▶ Extract:

Then there’s the fear of having to do it all. Depending upon how you get along with your ex (if you have one), you may be the only one to attend 100% of the IEP meetings and parent/teacher conferences (which, fortunately for me, are one and the same lately), do 100% of therapy appointments and school drop-offs/pick-ups, prepare 100% of the special-diet food, administer 100% of the supplements, and handle 100% of the sensory or PANDAS meltdowns. That’s a daunting prospect. And I’m not going to downplay it. It sucks! I get along very well with my ex, and he wasn’t working last year, so he did get to come to more conferences, and do more school pick-ups than he would have otherwise, but he lives two hours away and that’s not exactly something I can count on.
I think one of the biggest secret fears, though, is that the stress of divorce will end up being very, very hard on already fragile children. If you were already disagreeing on vaccination, therapies, supplements, and/or providers, divorce will amplify those differences. It’s among the most difficult things in the world to trust your child to be alone with someone who seems to hate you. What happens if your ex is so pissed at you — and so used to not listening to you — that he or she takes your kids to get vaccinated the minute you’re not around? Like I said, my ex and I get along very well, and he is a big supporter of what I do here, and even he got bullied into getting Bryce a DT shot in an ER last year. (I can hear your collective gasps in my head. Yeah, that was my reaction, too.) And, though my ex is generally supportive, he doesn’t do supplements beyond enzymes, and I can pretty much count on him plying the kids with sugar every other weekend. I don’t know how to mitigate this one. If you have a partner that flatly refuses to listen to you, or take your concerns to heart, it’s a very real possibility that your child’s health will be in danger. My heart grieves for the children in these situations. The best I can say is don’t give up trying to communicate. My ex and I communicate much better now than we did the last year we were together. It can get better.

▶ Tasks to perform:
1. According to the passage on divorce, how far away does the writer's ex live?
2. Retype the part of the passage on divorce starting with "Then there’s the" and going on through "can count on.".
3. Write what comes next in the passage on divorce, picking up after its final sentence.

▶ Records shown:
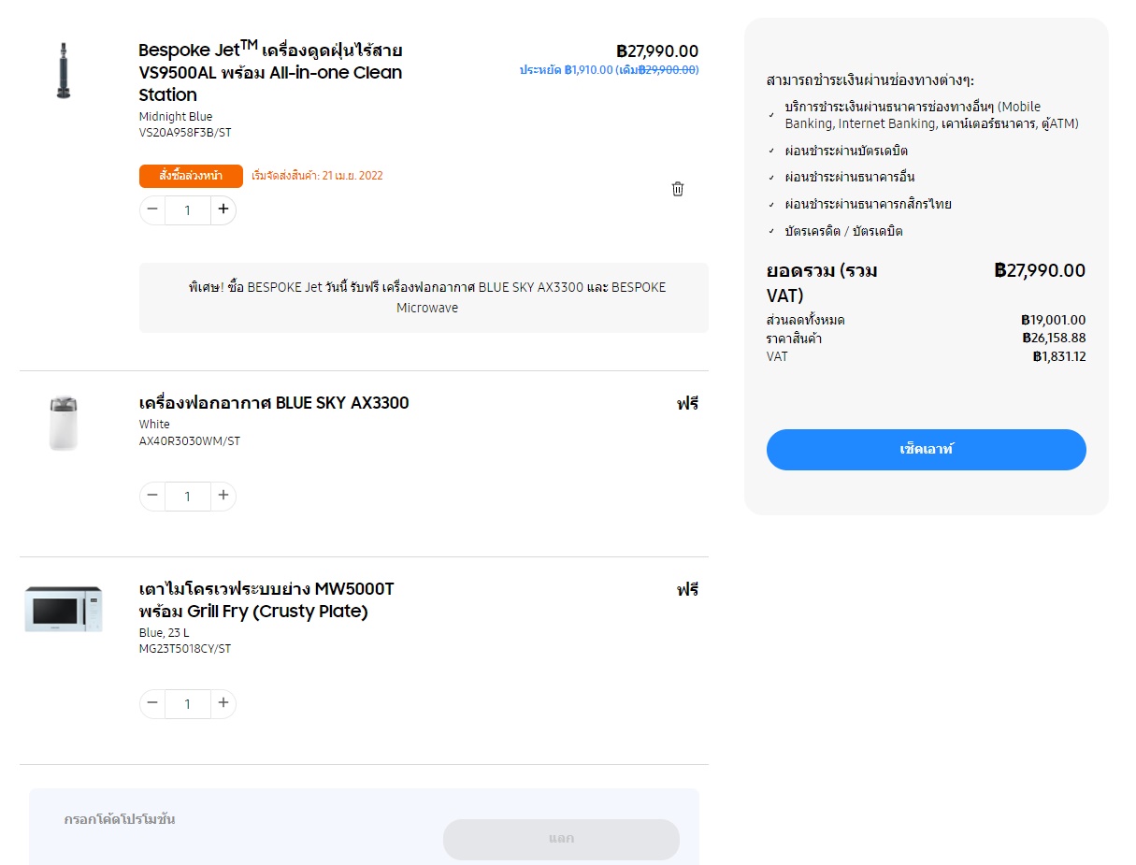Open Bespoke Jet vacuum product thumbnail
This screenshot has height=865, width=1136.
[x=64, y=70]
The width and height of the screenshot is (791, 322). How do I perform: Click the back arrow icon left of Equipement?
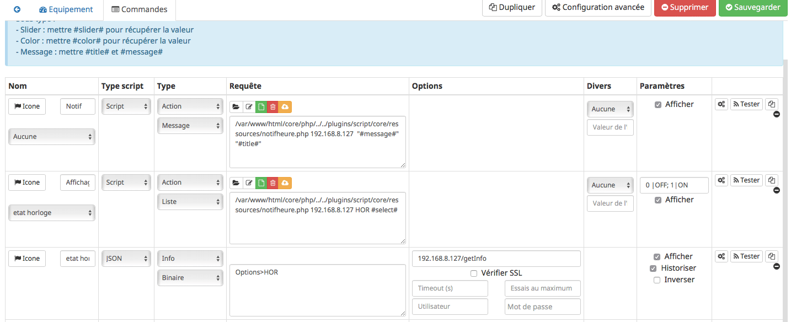pos(17,9)
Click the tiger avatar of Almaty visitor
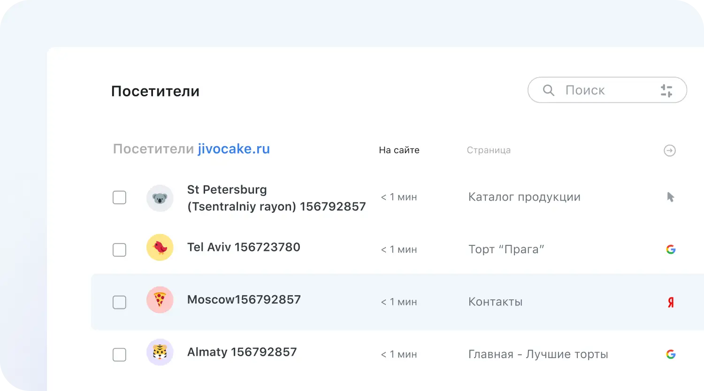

▶ Solved tasks:
1. Two hours away.

2.
Then there’s the fear of having to do it all. Depending upon how you get along with your ex (if you have one), you may be the only one to attend 100% of the IEP meetings and parent/teacher conferences (which, fortunately for me, are one and the same lately), do 100% of therapy appointments and school drop-offs/pick-ups, prepare 100% of the special-diet food, administer 100% of the supplements, and handle 100% of the sensory or PANDAS meltdowns. That’s a daunting prospect. And I’m not going to downplay it. It sucks! I get along very well with my ex, and he wasn’t working last year, so he did get to come to more conferences, and do more school pick-ups than he would have otherwise, but he lives two hours away and that’s not exactly something I can count on.

3.
And lastly, I think, is the fear that if you split up you’ll be alone forever. Who is going to want to take on the challenge of a special-needs child or two or five? It is harder to find someone who is up for that challenge, but it is by no means impossible. It does require that you make an investment of time and energy in yourself, though. Depressed people who hate themselves don’t find partners, for good reason. Would you want to be with someone like that? I was lucky enough to find an absolutely awesome guy, who is also a special-needs dad. You may also fear that you’ll hate being alone so much that you’ll fall for someone who isn’t good for your kids, and you may not recognize it until it’s too late. Lonely rebounding parents do this all the time. How do you make sure it doesn’t happen to you? I think not introducing your kids to someone until he or she has been in your life for at least a few months is a good first step. If you wonder if you should introduce them, then you probably shouldn’t. Your intuition is telling you something. Then, when you do introduce them, watch for red flags. At this point, it’s important to keep in mind that your kids are your top priority. They depend on you, and they are with you at least until they become adults. That’s a huge responsibility. Take it seriously. Don’t settle for someone who doesn’t take it as seriously you do.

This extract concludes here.